#### Exercise details
Output every entry below exactly as it is written.

#### Given entries
____________________
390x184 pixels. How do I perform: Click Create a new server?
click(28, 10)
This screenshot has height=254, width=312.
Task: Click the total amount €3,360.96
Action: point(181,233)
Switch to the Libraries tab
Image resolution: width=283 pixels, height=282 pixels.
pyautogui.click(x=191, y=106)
____________________
#### Answer section
390x184 pixels. How do I perform: Click Create a new server?
click(28, 10)
This screenshot has height=254, width=312.
Task: Click the total amount €3,360.96
Action: point(181,233)
Switch to the Libraries tab
Image resolution: width=283 pixels, height=282 pixels.
pyautogui.click(x=191, y=106)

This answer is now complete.